* **MATERIAL FOR THE TASK**:

== Segment start ==

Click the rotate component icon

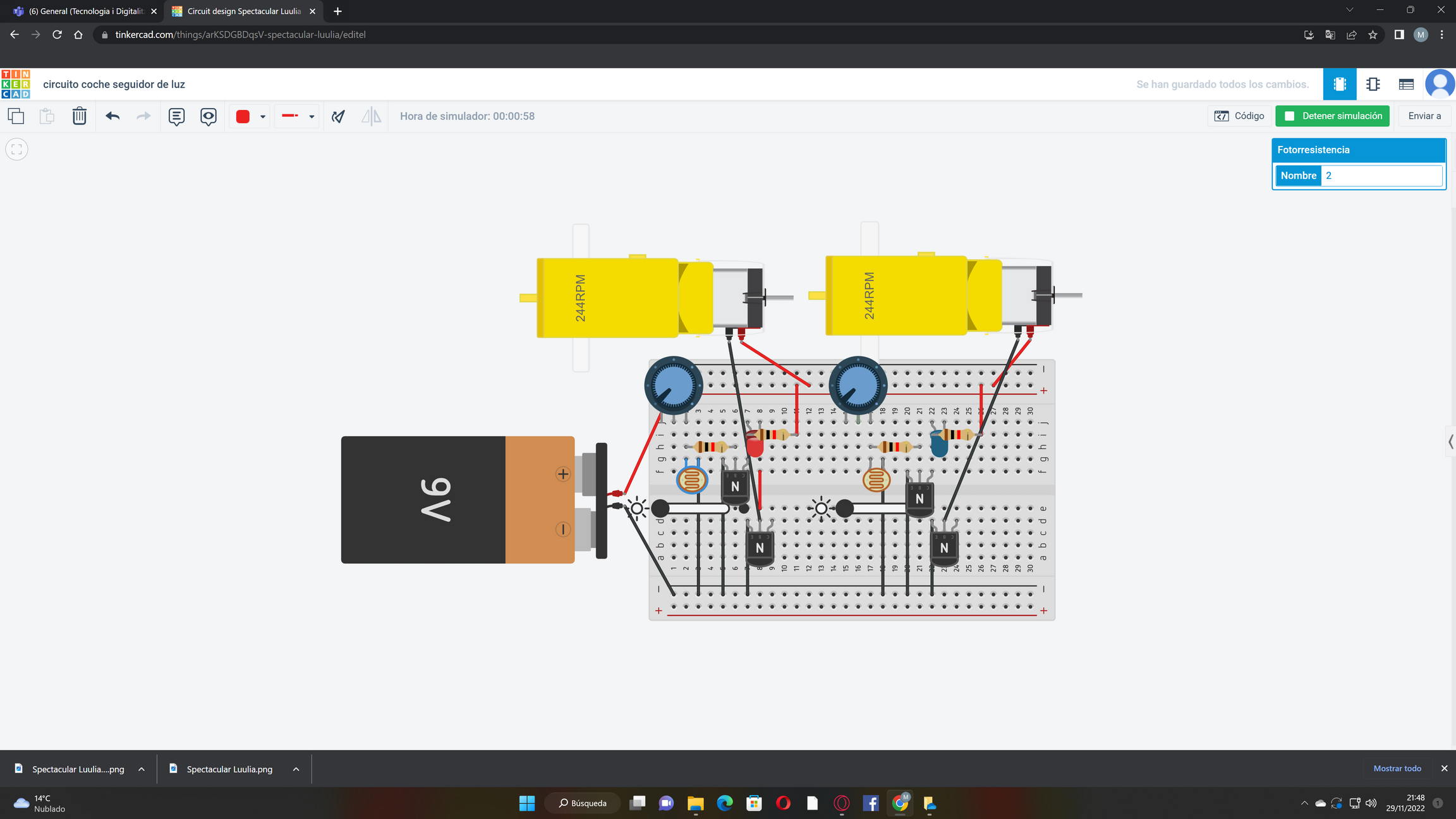pos(338,116)
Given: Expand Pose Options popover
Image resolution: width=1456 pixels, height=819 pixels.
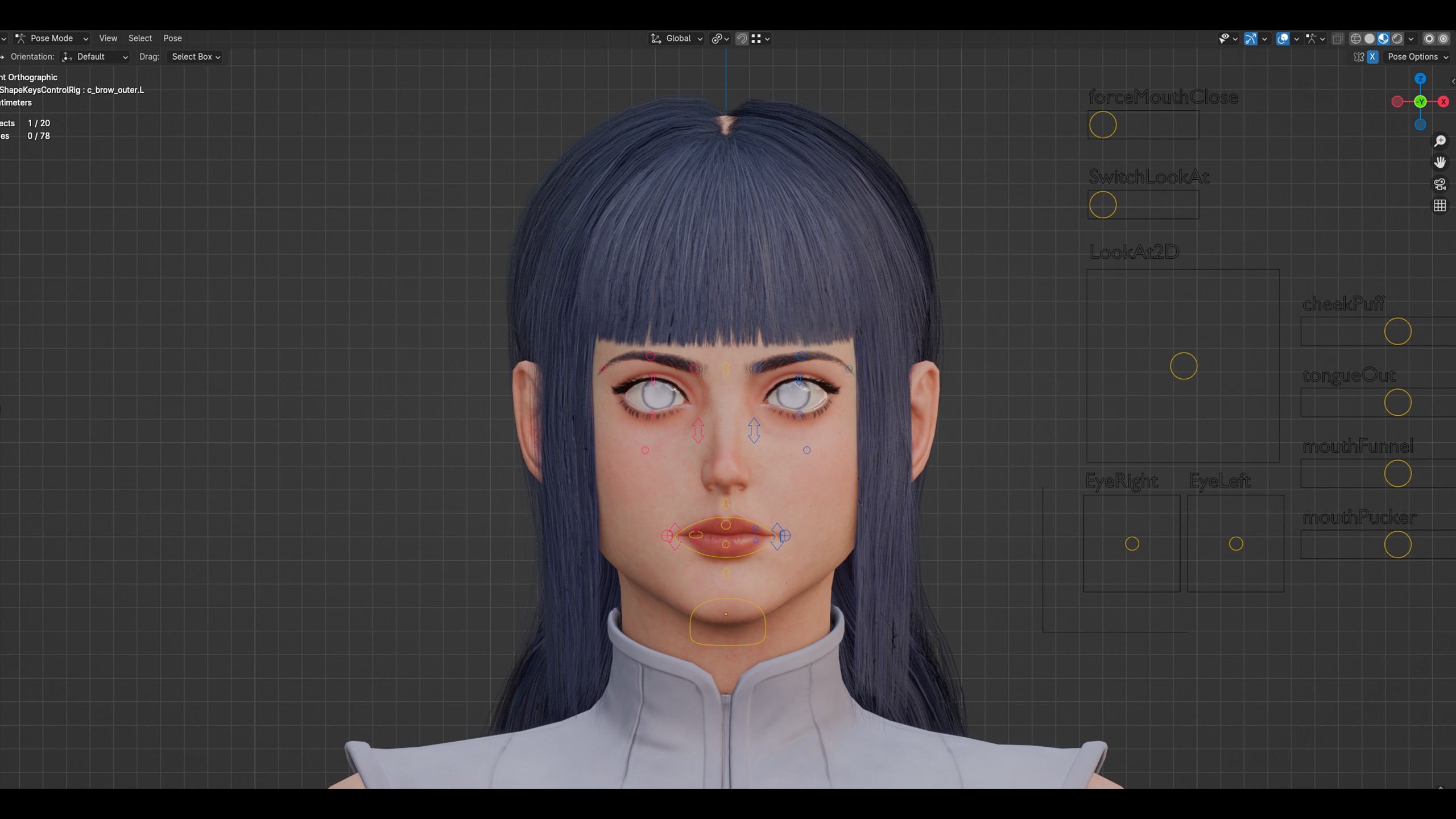Looking at the screenshot, I should coord(1417,57).
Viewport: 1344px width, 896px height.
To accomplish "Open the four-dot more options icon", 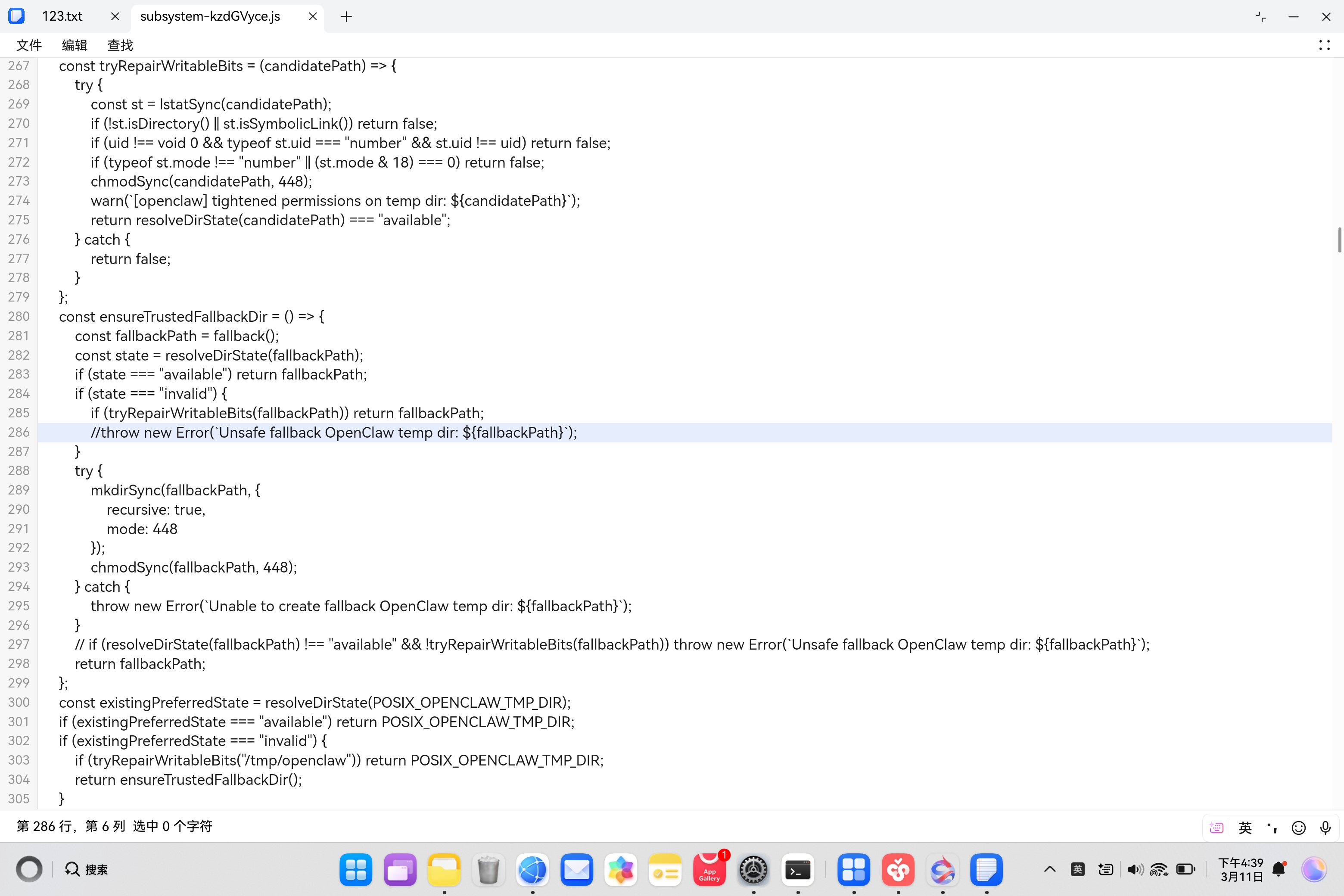I will tap(1324, 45).
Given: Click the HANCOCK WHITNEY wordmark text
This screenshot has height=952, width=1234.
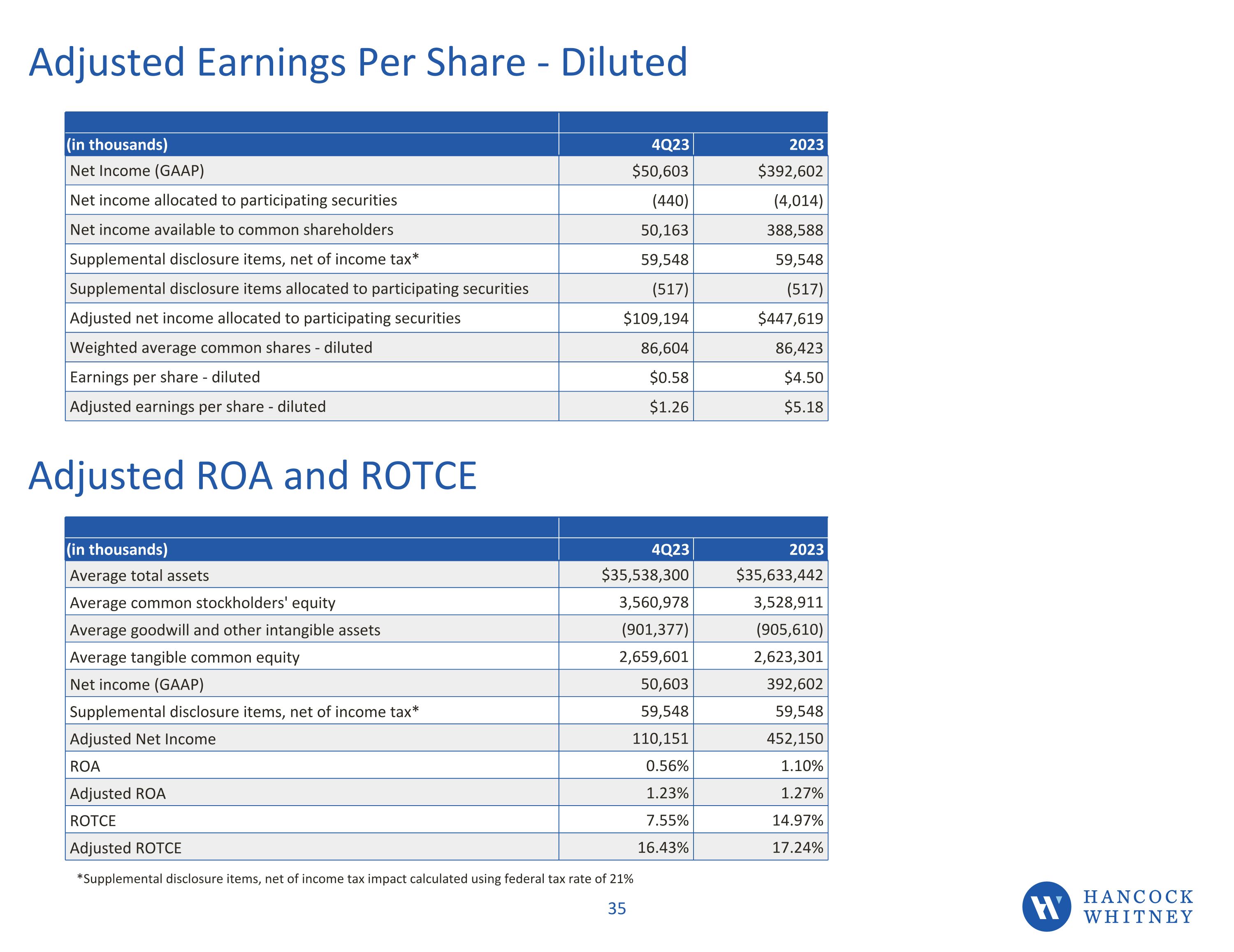Looking at the screenshot, I should [x=1138, y=907].
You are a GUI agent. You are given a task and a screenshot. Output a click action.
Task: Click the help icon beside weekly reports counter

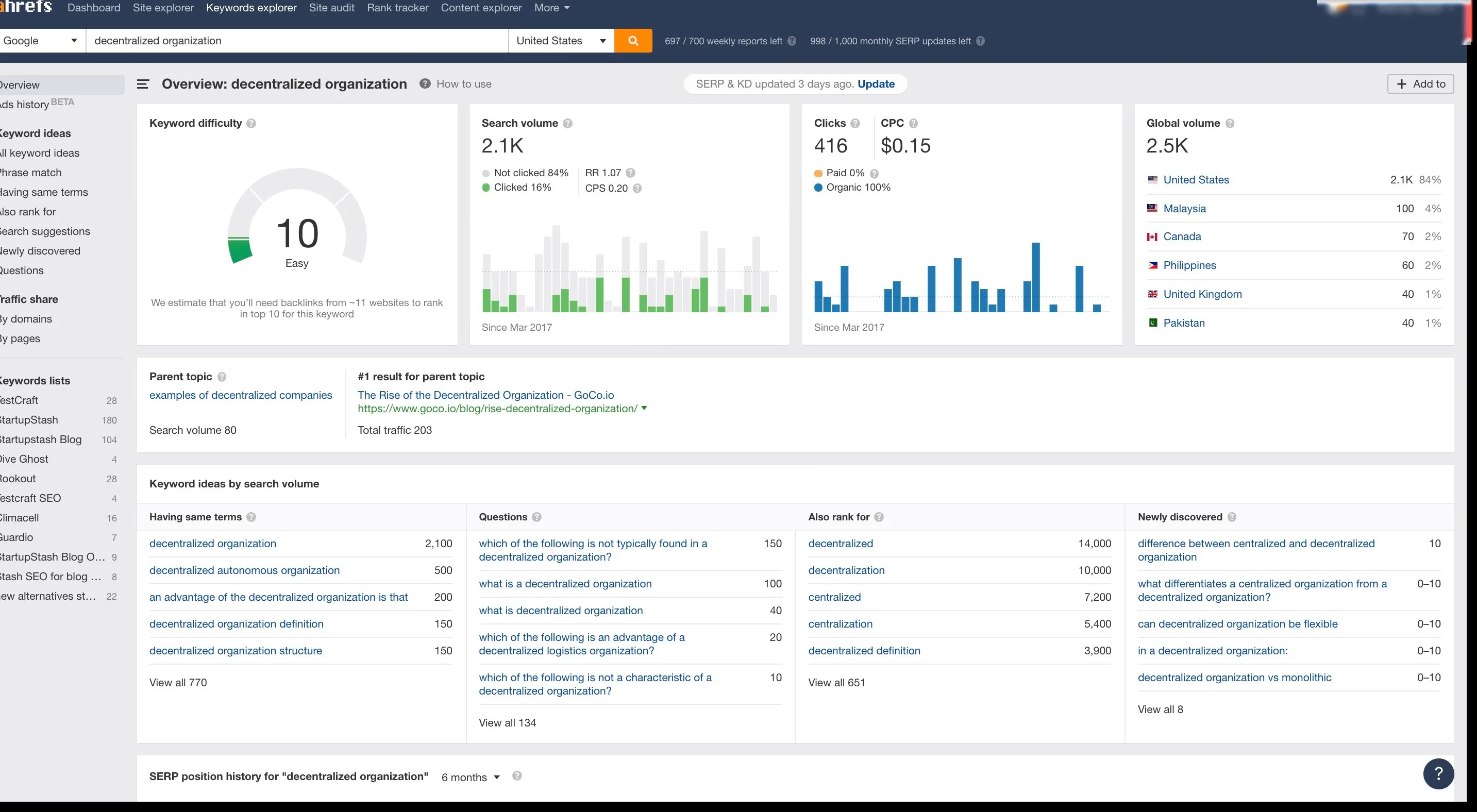791,41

== Segment end ==

* **TASK STATEMENT**:
What is needed is an exact copy of the lines from the start of the records through the line containing "Viewport: 1344px width, 896px height.", with no pictures.

* **TASK OUTPUT**:
Click the rotate component icon

pos(338,116)
Given: Expand Pose Options popover
Image resolution: width=1456 pixels, height=819 pixels.
Looking at the screenshot, I should coord(1417,57).
Viewport: 1344px width, 896px height.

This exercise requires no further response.